Apr 20, 2016

Solve the Right Problem



The Challenge: Our customers have needs: one of them is how to manage smart metering reliably and efficiently, especially cost-efficiently. They want a solution that fulfils their needs. As software professionals, we have excellent ideas on how to do this, of course. So what’s the challenge?

The challenge is in understanding the customer’s needs, rather than just delivering what he or she wants. Imagine that we build a system according to initial customer requirements without discussing and collaborating with the customer: In the end, we have built (hopefully) a beautiful cathedral, when the customer needed a nice parking facility. This leads to big and expensive refactoring in the end and is a waste of time, money and energy. And we are trying to avoid waste.

So our challenge is twofold, and this post focuses on the first:

1. The Right Problem: learning what the customer needs, in addition to what the customer wants.
2. Efficiently delivering what the customer needs.

Here I define efficiency as minimizing the total time, money, and energy for the lifetime of the product. This includes new features and bug fixes.

Getting the requirements right in the beginning is challenging, but not impossible. More often than not, the initial requirements get refined, changed and sometimes completely overhauled during the development process. This happens because during development we gain more insight into the specific customer needs. What if we could embrace this change, instead of trying to avoid it?

Minimum Viable Product

In our case, we would like to learn the actual customer needs so that we can deliver a solution for the right problem and minimize waste. One good way to do this is to start working on a Minimum Viable Product (MVP), as defined by Frank Robinson.

MVP is not an end goal in itself. Rather, it is a mindset and a way of learning true customer needs. It fits nicely with the lean and agile way of doing things: iterations produce a new MVP, which is ideally one step closer to the final product. In other words, it enables us to fail fast if the approach we have taken is not viable.

Collaboration with the customer is the key to learning whether the MVP is heading in the right direction and to solving the actual problem. As Yevgeniy Brikman says: “The only way to find that out — the only way to test your assumptions — is to put your product in front of real users as quickly as possible.” I must emphasize that collaboration with the customer is bidirectional - it is a dialogue where we try to work out the best solution together.

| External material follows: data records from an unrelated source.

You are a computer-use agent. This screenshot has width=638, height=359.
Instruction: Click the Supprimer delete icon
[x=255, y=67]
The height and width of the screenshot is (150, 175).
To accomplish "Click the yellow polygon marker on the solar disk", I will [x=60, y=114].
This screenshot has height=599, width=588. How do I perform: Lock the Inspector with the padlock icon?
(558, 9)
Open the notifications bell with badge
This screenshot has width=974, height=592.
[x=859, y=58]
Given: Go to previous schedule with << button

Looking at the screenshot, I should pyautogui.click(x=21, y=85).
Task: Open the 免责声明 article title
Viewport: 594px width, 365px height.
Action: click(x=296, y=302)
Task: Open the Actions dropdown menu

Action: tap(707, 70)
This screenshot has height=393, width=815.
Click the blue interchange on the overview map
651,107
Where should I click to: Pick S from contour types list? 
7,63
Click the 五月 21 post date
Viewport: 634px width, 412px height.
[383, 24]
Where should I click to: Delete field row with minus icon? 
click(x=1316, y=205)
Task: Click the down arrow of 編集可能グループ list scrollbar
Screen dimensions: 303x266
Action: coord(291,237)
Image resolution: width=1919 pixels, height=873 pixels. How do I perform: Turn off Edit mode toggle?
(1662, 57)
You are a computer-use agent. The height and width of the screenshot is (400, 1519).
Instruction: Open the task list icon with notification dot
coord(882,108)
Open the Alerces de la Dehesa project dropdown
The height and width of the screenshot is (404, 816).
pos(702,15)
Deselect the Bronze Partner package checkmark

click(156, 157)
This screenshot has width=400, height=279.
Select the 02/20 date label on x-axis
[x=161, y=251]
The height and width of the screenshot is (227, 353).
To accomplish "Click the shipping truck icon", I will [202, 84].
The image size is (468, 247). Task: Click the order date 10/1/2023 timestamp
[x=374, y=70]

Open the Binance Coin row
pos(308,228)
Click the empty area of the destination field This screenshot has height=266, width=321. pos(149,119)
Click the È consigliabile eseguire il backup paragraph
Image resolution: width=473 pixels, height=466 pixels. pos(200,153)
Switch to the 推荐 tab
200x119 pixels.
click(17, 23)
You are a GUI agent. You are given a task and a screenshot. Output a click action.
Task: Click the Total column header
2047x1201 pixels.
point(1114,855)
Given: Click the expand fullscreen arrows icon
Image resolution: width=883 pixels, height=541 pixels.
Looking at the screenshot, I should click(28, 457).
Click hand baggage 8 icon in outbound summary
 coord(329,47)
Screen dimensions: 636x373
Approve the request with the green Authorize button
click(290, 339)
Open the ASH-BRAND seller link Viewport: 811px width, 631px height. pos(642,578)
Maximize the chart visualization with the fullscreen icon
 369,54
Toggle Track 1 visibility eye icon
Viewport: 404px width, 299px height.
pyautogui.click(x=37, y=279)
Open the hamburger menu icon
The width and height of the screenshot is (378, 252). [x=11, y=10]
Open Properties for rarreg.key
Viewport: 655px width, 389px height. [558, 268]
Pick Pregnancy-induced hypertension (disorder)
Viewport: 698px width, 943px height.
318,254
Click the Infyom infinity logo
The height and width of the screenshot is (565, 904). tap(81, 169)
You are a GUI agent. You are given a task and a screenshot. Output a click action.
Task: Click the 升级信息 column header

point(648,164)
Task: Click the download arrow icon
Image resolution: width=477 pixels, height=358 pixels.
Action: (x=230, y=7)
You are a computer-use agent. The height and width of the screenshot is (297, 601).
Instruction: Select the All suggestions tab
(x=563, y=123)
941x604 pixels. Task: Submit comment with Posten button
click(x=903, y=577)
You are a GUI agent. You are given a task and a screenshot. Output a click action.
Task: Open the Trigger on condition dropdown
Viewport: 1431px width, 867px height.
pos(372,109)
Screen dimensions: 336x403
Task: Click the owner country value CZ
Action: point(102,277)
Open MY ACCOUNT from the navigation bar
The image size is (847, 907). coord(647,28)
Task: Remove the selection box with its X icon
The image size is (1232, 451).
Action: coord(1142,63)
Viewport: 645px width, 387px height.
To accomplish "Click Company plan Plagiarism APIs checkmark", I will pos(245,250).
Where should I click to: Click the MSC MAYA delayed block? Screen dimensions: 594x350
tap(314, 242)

MVP_Figure_1.jpgThe black path in the image is a path to the target end product (green circle) using MVPs and an iterative approach. The orange line shows a path where implementation is based on initial requirements and no feedback is gathered during development: only at the end is it discovered that this is not what is needed. The effort required to get to the target is much greater, because the work done has been heading in the wrong direction from the beginning.

MVP is a viable solution. It should work and answer the customer’s needs within the given requirements: both functional and non-functional. The given requirements here are worked from the initial set of requirements, by splitting them into smaller self-contained requirements. Usually it pays off to start with the requirement containing the biggest uncertainties. This gives the maximum feedback early on.

MVP is minimal. It has the minimum set of functionality that is required. Refactoring a minimal solution takes less time and money: if we have produced a garage, it is easier to start refactoring towards a parking facility. The more bells and whistles the solution contains, the more time and effort has been spent on it. The more lines of code there are, the more bugs there are (but lines of code is not a measure of minimalism here).

Finally, the MVP is a product. Ideally it should not contain too many rough edges, it should behave well, and it should have useful interfaces (both APIs and user interfaces).

Implementing MVP

MVP_Figure_2.jpgWhat does a good MVP look like? Here are two figures, of MVP A and MVP B. Both are minimal, but there is a clear difference. MVP A implements a thin vertical slice of each element, whereas MVP B implements a thin horizontal line of the Business Service element. For a nice example, see Joe Armstrong’s blog post about the Erlang Ticket System (he is one of the inventors of Erlang).

MVP A is a proper Minimum Viable Product: it implements a minimum set of features through the full stack, so that the whole approach can be tested and evaluated together with the customer. It provides a vision to the resulting system, which can be adjusted based on feedback. Further, each implemented element is an MVP on its own.

MVP_Figure_3.jpgMVP B is not a proper MVP: The UI, Integration and Comms Services elements have no implementation at all; furthermore, it tries to implement only half of each feature in the Business Services element. It is minimal, but not viable: it is difficult to use and test, making evaluation with the customer difficult or even impossible.


Rapid prototyping and iterative design using the MVP mindset brings several advantages. We have a full stack product from the beginning, which is usable and testable. By working together with the customer we learn the true problems in the customer’s needs and can solve them. The product can be changed during development as required.

Do note that this is not a silver bullet: especially collaboration between the customer, product management and developers requires a lot of effort and commitment from all parties.